Andrew Duff | |
Birth Date: | 25 December 1950 |
Birth Place: | Birkenhead, Cheshire, England, UK |
Constituency Mp: | East of England |
Parliament: | European |
Term Start: | 10 June 1999 |
Term End: | 2 July 2014 |
Predecessor: | Position established |
Successor: | Tim Aker |
Office1: | President of the Union of European Federalists |
Term Start1: | 11 October 2008 |
Term End1: | 16 November 2013 |
Predecessor1: | Mercedes Bresso |
Successor1: | Elmar Brok |
Party: | Liberal Democrat |
Alma Mater: | Sherborne School St John's College, Cambridge |
Andrew Nicholas Duff (born 25 December 1950) is a British politician who presided over the Union of European Federalists (UEF) from 2008 to 2013. A member of the Liberal Democrats, he served as a Member of the European Parliament (MEP) for the East of England from 1999 to 2014.[1]
He was educated at Sherborne School and St John's College, Cambridge.

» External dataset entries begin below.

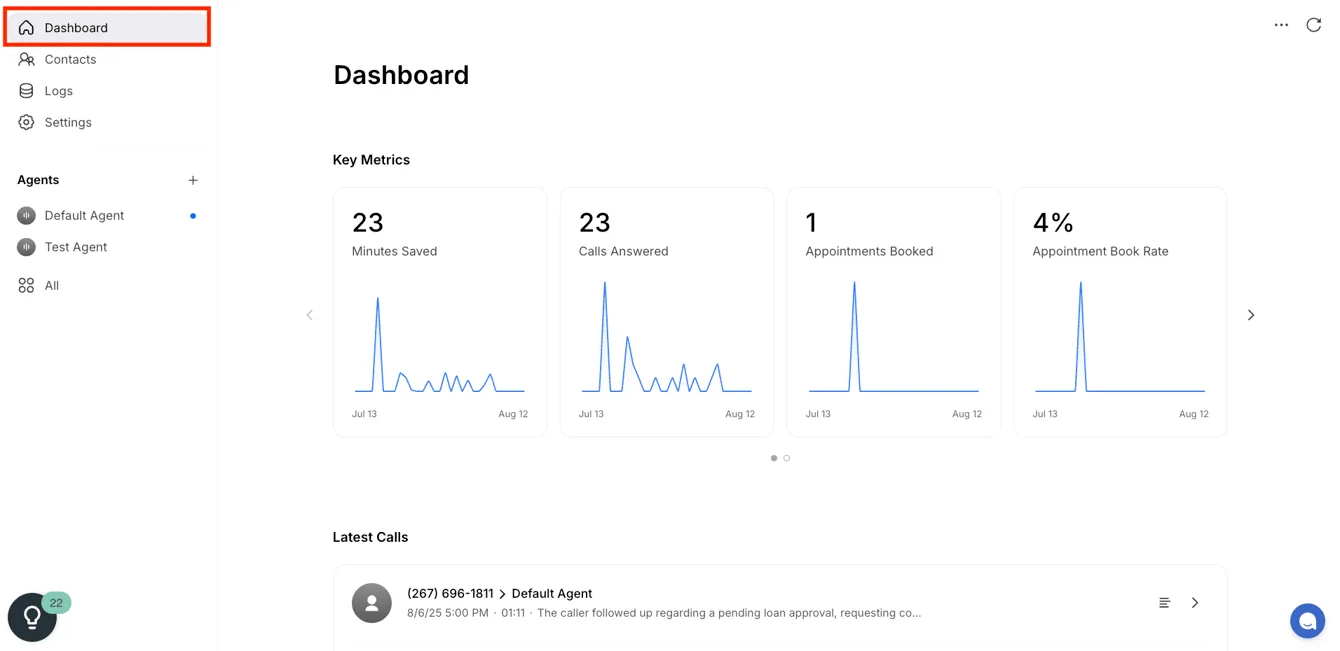The image size is (1340, 651).
Task: Expand latest call details chevron
Action: (1195, 603)
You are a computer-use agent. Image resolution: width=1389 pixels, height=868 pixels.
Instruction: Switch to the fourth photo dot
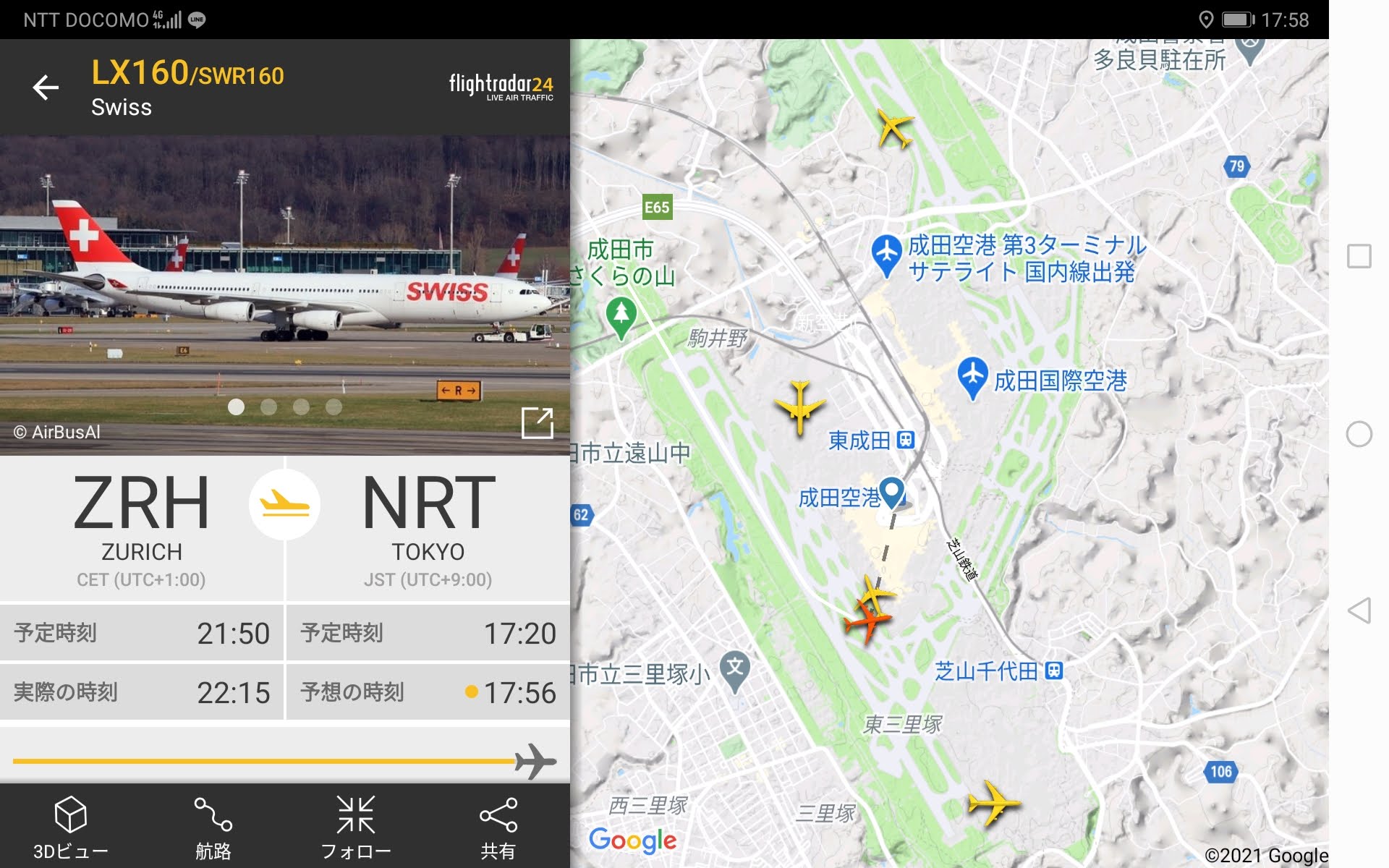click(x=334, y=407)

He initially stood in the 1984 European Parliament election, finishing third with 22.5% of the vote. In the 1989 election he polled 8% of the vote, coming fourth, then in the 1994 election he came third with 20%. The constituencies were largely representing Cambridgeshire and at times parts of Bedfordshire.
With the electoral change to regional party-list proportional representation, he was first elected in the 1999 European Parliament election when the Liberal Democrats won 12% of the regional vote,[2] and retained his seat in the 2004 and 2009 elections when they won 14% of the regional vote. He lost his seat in 2014 when his party took less than 7% in the region.[3] [4] [5]
Between October 2008 and November 2013 Andrew Duff was president of the Union of European Federalists (UEF). On 15 September 2010 Duff together with UEF initiated the Spinelli Group, which was founded to reinvigorate the strive for federalisation of the European Union (EU). Other prominent supporters are: Jacques Delors, Daniel Cohn-Bendit, Guy Verhofstadt, Elmar Brok.
He was a City Councillor in Cambridge from 1982 to 1990 and was Vice-President of the Liberal Democrats from 1994 to 1997. At the 1992 general election he stood against the then-Prime Minister, John Major, in the Huntingdon constituency, coming in third place with 12% of the vote. In October 2007 he joined the European Council on Foreign Relations.[6]
He was awarded an OBE for services to politics in 1997.